TASK STATEMENT: Repeat the records verbatim, starting with the line that contains "This screenshot has height=600, width=800." and continuing through the line that contains "shopping-cart-icon is located", both included.

MATERIAL SHOWN:
▬▬▬

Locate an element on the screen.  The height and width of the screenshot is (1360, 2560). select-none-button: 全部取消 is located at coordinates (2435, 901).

▬▬▬

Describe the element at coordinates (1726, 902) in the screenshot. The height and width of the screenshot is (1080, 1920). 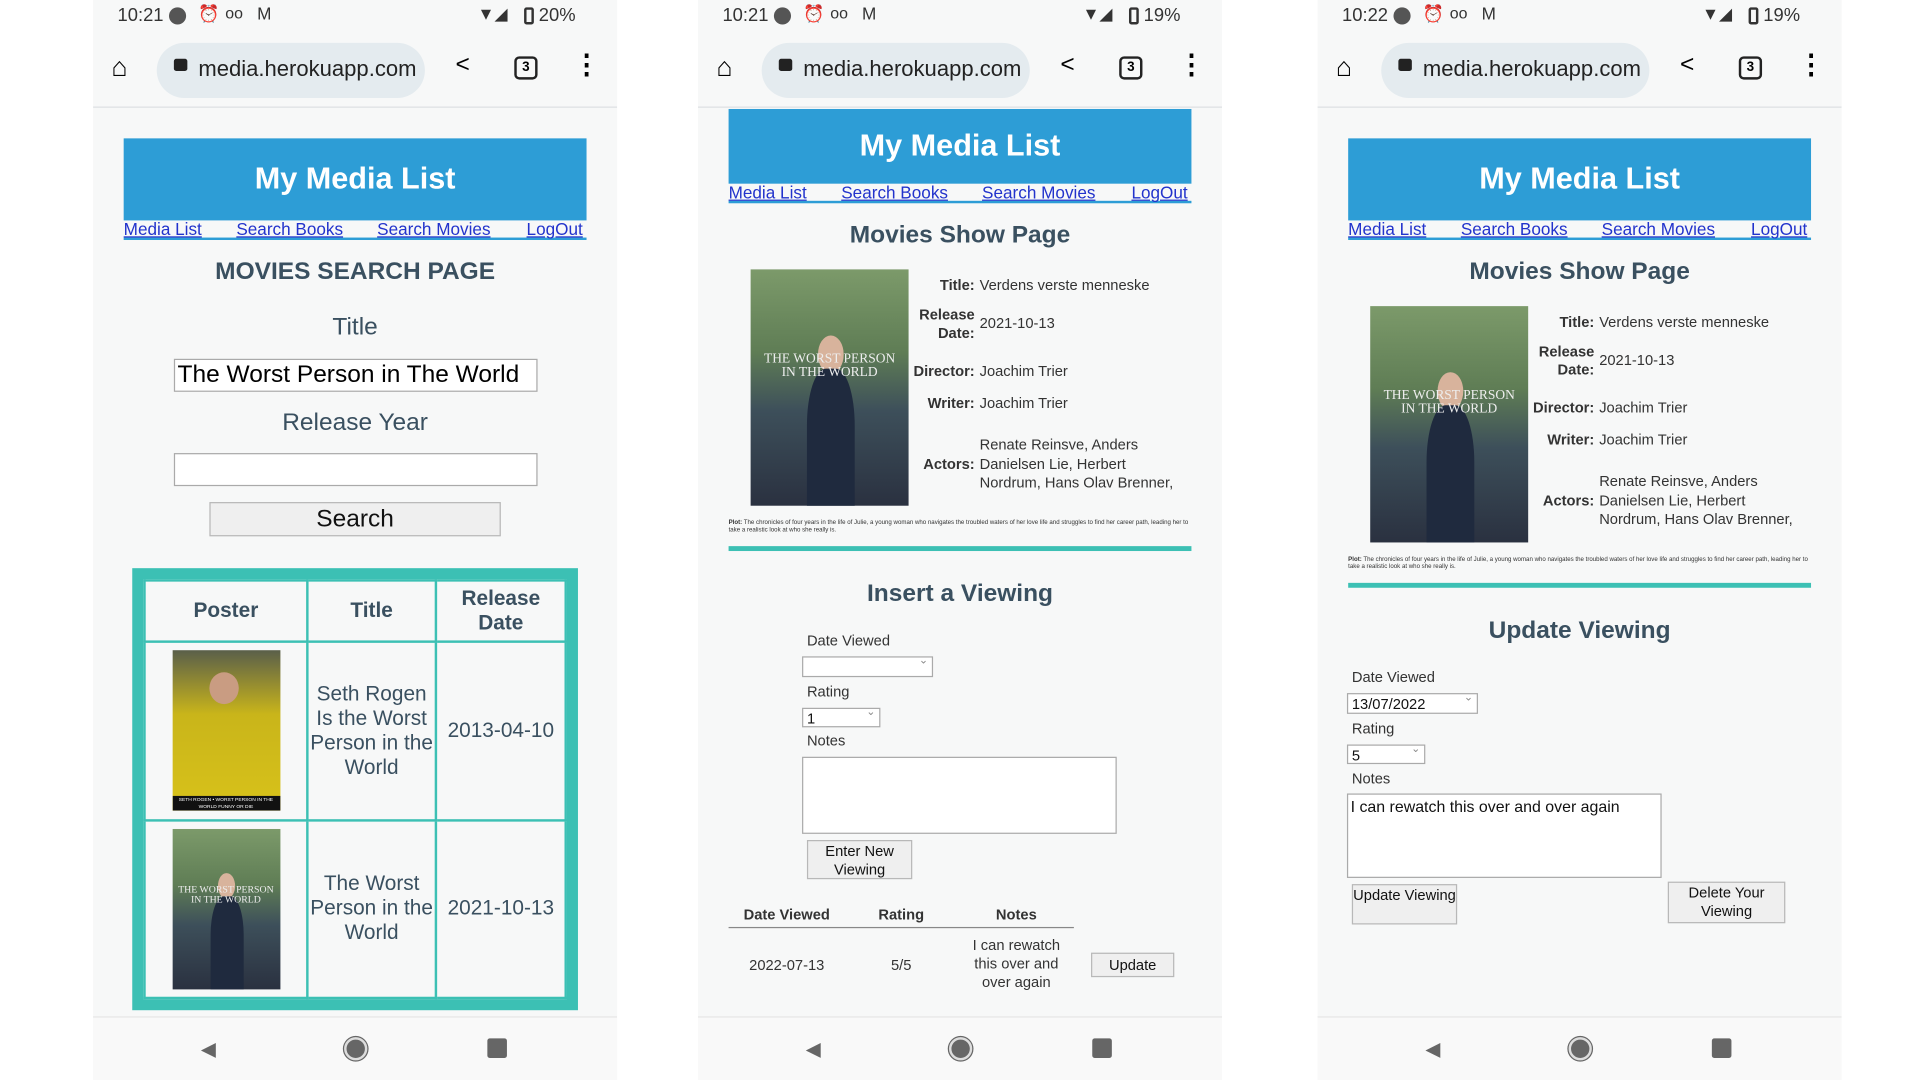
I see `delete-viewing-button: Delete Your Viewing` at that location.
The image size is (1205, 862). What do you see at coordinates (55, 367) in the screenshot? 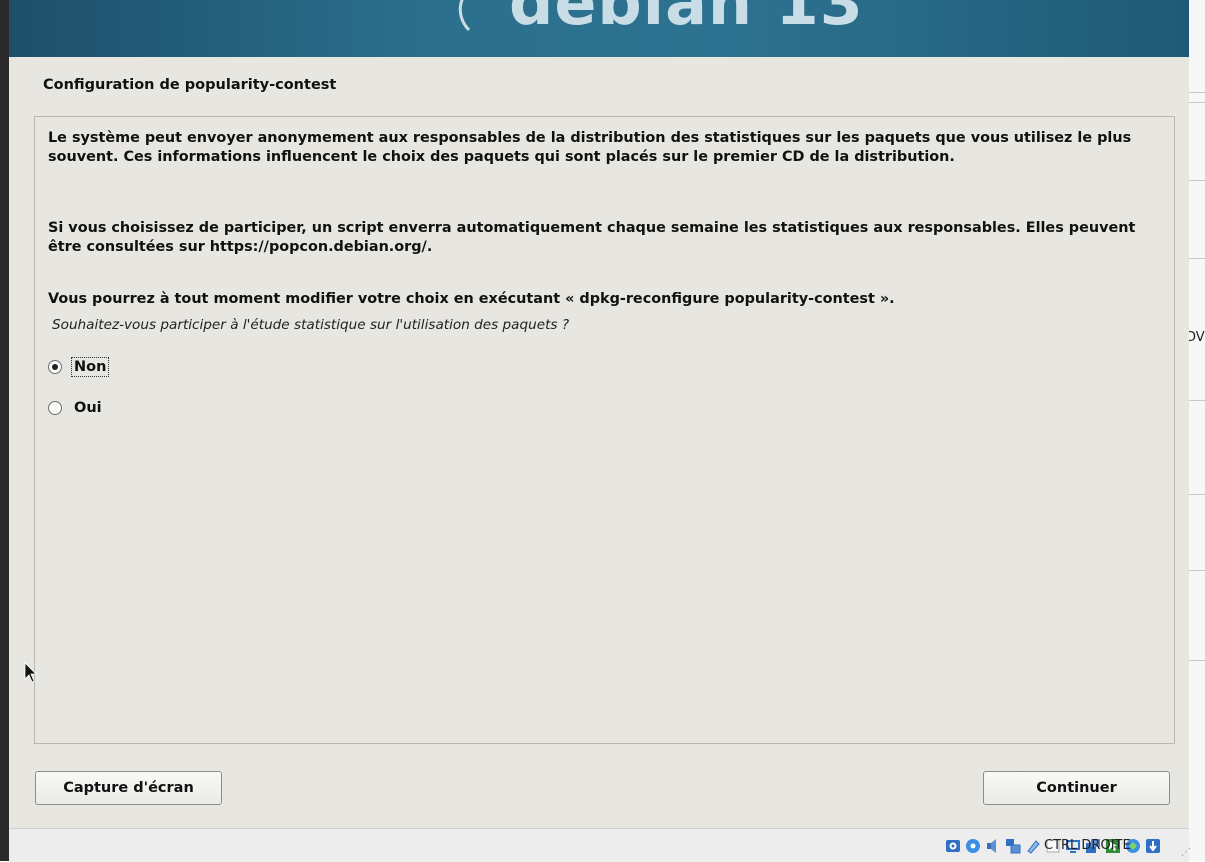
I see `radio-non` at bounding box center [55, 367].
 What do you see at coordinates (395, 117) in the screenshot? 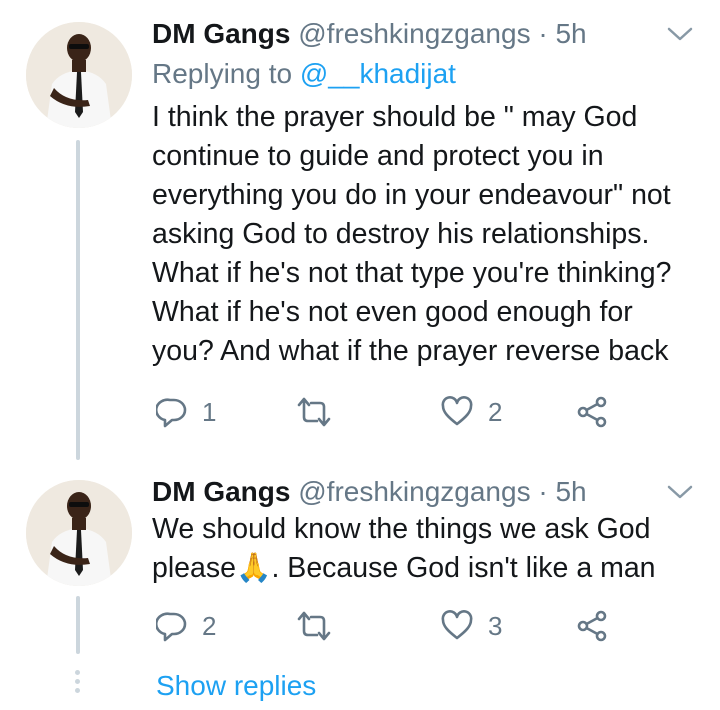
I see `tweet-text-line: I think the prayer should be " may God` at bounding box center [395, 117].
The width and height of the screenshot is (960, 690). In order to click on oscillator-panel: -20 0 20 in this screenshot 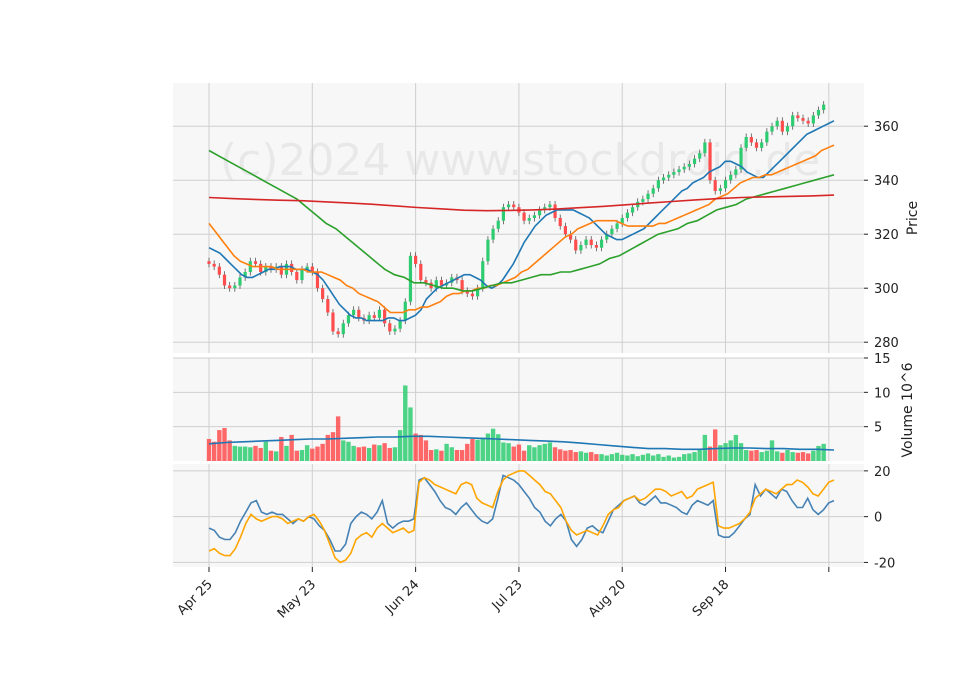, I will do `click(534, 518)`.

▬▬▬

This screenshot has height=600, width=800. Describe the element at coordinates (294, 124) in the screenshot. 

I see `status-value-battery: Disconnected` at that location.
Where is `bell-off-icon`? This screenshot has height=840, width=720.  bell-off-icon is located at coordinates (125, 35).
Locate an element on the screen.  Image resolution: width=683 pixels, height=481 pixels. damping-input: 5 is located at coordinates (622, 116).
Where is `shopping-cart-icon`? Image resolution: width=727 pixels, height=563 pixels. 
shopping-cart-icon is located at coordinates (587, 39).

▬▬▬

WRITTEN RESPONSE:
This screenshot has height=600, width=800. Describe the element at coordinates (294, 124) in the screenshot. 

I see `status-value-battery: Disconnected` at that location.
Where is `bell-off-icon`? This screenshot has height=840, width=720.  bell-off-icon is located at coordinates (125, 35).
Locate an element on the screen.  Image resolution: width=683 pixels, height=481 pixels. damping-input: 5 is located at coordinates (622, 116).
Where is `shopping-cart-icon`? Image resolution: width=727 pixels, height=563 pixels. 
shopping-cart-icon is located at coordinates (587, 39).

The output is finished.